- What is expected: Rescale the material, starting at its first line and ending after the line that contains "fraud (19, 143)", with both of those lines included. Reproduce every line in that range, requests included, and multiply each coordinate in the answers by 1.45, rounding to whole numbers with halves rounded up.

[Data records]

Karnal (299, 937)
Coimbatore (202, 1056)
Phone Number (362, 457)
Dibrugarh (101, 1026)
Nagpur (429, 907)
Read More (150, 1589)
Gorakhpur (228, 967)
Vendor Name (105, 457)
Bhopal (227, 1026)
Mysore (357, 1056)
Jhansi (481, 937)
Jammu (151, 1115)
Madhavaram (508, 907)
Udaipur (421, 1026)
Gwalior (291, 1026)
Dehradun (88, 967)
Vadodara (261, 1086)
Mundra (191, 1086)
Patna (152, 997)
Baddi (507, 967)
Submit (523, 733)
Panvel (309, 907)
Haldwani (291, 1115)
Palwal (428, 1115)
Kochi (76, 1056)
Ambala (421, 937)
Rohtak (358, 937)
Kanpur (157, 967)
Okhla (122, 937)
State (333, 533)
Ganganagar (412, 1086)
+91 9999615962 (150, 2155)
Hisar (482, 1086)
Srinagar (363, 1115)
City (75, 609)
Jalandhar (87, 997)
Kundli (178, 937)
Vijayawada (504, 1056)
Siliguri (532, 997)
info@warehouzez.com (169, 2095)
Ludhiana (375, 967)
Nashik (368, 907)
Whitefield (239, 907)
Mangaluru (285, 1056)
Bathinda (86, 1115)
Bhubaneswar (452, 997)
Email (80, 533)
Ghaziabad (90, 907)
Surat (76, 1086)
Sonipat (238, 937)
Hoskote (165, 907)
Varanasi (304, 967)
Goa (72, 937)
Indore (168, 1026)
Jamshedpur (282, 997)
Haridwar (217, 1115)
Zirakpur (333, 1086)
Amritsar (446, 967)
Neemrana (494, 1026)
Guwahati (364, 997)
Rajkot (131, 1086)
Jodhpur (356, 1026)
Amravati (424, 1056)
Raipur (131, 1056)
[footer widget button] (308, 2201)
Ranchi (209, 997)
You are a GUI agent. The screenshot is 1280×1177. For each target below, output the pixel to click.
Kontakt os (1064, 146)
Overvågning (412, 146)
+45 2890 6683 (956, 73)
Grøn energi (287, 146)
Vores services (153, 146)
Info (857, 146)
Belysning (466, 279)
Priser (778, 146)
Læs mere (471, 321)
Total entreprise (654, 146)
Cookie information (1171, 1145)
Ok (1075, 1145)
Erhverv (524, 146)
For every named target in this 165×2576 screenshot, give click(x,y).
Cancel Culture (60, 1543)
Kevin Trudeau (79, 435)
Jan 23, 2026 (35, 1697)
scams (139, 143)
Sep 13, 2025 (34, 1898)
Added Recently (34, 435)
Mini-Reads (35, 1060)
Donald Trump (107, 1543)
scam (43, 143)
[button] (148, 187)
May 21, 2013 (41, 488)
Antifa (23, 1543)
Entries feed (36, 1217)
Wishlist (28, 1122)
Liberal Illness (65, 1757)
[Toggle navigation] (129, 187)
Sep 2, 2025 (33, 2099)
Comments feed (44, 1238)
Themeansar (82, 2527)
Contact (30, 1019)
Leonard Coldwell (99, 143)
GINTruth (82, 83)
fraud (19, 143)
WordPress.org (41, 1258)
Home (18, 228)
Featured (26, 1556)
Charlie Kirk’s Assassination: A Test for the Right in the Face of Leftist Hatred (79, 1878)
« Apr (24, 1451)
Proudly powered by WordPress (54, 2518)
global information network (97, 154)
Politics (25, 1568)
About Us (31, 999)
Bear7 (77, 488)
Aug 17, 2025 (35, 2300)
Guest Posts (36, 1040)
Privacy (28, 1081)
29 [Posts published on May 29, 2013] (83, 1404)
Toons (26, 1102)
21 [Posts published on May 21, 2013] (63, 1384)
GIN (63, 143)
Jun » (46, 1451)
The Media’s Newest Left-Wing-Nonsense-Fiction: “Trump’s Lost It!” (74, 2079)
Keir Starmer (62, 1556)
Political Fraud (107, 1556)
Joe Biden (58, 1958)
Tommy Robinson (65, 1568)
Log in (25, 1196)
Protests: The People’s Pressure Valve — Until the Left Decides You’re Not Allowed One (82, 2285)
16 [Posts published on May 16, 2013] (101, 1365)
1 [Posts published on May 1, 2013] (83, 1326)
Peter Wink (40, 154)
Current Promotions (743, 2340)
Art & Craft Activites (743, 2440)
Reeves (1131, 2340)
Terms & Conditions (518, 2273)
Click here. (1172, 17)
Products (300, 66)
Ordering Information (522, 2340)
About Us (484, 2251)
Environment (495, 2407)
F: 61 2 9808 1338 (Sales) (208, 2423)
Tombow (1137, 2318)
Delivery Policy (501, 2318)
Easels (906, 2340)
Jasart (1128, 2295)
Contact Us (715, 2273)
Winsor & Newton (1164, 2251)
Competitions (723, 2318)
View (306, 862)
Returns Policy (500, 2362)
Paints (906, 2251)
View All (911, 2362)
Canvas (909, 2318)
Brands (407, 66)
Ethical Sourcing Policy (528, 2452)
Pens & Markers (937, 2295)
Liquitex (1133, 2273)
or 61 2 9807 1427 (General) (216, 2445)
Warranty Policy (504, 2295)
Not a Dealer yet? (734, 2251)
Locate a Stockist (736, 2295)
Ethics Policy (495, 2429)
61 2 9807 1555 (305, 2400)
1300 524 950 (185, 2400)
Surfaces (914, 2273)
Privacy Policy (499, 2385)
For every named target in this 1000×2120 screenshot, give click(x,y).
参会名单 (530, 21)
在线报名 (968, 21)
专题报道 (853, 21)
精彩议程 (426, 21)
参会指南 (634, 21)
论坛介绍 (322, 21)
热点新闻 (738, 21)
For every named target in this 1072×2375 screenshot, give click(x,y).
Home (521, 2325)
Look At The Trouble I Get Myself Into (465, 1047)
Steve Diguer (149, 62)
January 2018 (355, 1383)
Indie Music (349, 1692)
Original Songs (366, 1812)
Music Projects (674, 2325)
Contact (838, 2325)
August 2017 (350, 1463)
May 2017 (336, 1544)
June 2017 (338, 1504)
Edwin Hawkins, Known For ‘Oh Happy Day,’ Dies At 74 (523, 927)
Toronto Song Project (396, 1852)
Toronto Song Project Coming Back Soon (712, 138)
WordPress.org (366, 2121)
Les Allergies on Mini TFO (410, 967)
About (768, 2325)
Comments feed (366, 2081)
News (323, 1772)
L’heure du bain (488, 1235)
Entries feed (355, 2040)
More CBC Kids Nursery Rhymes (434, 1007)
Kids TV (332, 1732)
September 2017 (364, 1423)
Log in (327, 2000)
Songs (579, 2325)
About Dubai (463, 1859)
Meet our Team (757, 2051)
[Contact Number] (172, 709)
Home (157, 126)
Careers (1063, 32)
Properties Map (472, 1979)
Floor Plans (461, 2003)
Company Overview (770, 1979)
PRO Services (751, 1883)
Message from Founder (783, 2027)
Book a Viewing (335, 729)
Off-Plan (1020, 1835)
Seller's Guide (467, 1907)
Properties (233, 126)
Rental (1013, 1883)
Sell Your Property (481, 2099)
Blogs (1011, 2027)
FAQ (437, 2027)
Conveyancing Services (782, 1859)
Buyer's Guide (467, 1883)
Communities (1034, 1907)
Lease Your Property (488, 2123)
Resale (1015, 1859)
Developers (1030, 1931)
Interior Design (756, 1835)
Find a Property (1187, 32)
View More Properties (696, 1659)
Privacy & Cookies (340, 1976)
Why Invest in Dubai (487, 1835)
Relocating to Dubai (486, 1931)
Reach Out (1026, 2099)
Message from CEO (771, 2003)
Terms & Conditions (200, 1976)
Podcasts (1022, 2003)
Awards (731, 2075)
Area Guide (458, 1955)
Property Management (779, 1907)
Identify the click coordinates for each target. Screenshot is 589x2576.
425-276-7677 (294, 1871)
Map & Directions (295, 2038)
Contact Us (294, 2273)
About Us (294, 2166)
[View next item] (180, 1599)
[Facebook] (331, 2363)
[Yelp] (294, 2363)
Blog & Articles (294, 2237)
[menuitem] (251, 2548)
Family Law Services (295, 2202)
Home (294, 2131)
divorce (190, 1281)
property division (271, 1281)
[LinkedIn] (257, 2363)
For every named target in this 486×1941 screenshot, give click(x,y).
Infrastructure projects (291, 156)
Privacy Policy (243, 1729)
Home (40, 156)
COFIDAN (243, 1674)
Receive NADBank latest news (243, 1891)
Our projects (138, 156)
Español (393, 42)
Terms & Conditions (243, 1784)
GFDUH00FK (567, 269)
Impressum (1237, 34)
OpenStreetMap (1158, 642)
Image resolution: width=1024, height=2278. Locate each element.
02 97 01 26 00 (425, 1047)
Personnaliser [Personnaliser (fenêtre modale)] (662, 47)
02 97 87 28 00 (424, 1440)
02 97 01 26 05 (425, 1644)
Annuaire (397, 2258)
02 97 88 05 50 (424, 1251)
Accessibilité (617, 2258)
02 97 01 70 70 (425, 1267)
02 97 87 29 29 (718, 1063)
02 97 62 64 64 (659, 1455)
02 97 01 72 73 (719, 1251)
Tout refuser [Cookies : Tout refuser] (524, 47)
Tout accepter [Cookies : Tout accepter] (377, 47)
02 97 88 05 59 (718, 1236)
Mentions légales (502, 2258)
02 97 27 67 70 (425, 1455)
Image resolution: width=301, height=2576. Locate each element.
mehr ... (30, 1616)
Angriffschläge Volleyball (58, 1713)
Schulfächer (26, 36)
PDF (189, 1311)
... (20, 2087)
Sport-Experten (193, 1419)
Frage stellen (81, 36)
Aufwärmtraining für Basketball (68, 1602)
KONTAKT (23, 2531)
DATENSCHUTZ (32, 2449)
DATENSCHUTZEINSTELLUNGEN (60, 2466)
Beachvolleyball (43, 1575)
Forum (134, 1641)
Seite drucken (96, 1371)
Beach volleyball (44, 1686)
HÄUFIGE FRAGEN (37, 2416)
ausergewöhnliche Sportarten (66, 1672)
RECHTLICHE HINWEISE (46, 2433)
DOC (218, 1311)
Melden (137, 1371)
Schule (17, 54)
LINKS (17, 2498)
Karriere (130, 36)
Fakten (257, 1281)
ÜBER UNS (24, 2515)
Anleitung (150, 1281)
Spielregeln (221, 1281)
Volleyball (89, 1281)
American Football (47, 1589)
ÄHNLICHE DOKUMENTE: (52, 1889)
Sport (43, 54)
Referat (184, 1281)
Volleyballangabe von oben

- Answer to the problem:
Karnal (434, 1359)
Coimbatore (293, 1531)
Phone Number (525, 663)
Dibrugarh (146, 1488)
Nagpur (622, 1315)
Read More (218, 2304)
Gorakhpur (331, 1402)
Vendor Name (152, 663)
Bhopal (329, 1488)
Mysore (518, 1531)
Jhansi (697, 1359)
Jammu (219, 1617)
Madhavaram (737, 1315)
Udaipur (610, 1488)
Gwalior (422, 1488)
Dehradun (128, 1402)
Vadodara (378, 1575)
Mundra (277, 1575)
Patna (220, 1446)
Baddi (735, 1402)
Submit (758, 1063)
Panvel (448, 1315)
Haldwani (422, 1617)
Palwal (621, 1617)
Kochi (110, 1531)
Ambala (610, 1359)
Rohtak (519, 1359)
Kanpur (228, 1402)
Okhla (177, 1359)
State (483, 773)
Ganganagar (597, 1575)
+91 9999615962 (218, 3125)
Hisar (699, 1575)
Srinagar (526, 1617)
City (109, 883)
Jalandhar (126, 1446)
Kundli (258, 1359)
Vijayawada (731, 1531)
Siliguri (771, 1446)
info@warehouzez.com (245, 3038)
Ludhiana (544, 1402)
Nashik (534, 1315)
Whitefield (347, 1315)
Mangaluru (413, 1531)
Bathinda (125, 1617)
Bhubaneswar (655, 1446)
Email (116, 773)
Ghaziabad (131, 1315)
Surat (110, 1575)
Sonipat (345, 1359)
Hoskote (239, 1315)
Varanasi (441, 1402)
Goa (104, 1359)
Indore (244, 1488)
Jamshedpur (409, 1446)
Haridwar (315, 1617)
Zirakpur (483, 1575)
Amritsar (647, 1402)
Neemrana (716, 1488)
Guwahati (528, 1446)
Rajkot (190, 1575)
Jodhpur (516, 1488)
Amravati (615, 1531)
Raipur (190, 1531)
[footer widget button] (447, 3191)
Ranchi (303, 1446)
You are a GUI agent. The screenshot is 1280×1177. For each target below, output the pixel to click.
Kontakt os (1543, 212)
Overvågning (597, 212)
+45 2890 6683 (1386, 106)
Grøn energi (416, 212)
Vores services (222, 212)
Info (1243, 212)
Belysning (676, 405)
Priser (1128, 212)
Læs mere (683, 465)
Total entreprise (948, 212)
Cookie information (1698, 1660)
Ok (1559, 1660)
Erhverv (760, 212)
For every named target in this 165×2576 screenshot, give click(x,y).
Cancel Culture (87, 2237)
Kevin Trudeau (115, 631)
Jan 23, 2026 (51, 2461)
scams (202, 207)
Sep 13, 2025 (49, 2752)
Added Recently (49, 631)
Mini-Reads (51, 1537)
Donald Trump (155, 2237)
scam (62, 207)
[button] (215, 271)
May 21, 2013 (59, 708)
Antifa (33, 2237)
Entries feed (52, 1765)
Wishlist (41, 1627)
Liberal Illness (94, 2548)
[Toggle navigation] (187, 271)
Sep 2, 2025 (48, 3044)
Comments feed (64, 1795)
Themeansar (119, 3664)
Contact (44, 1478)
Leonard Coldwell (144, 207)
GINTruth (119, 120)
fraud (28, 207)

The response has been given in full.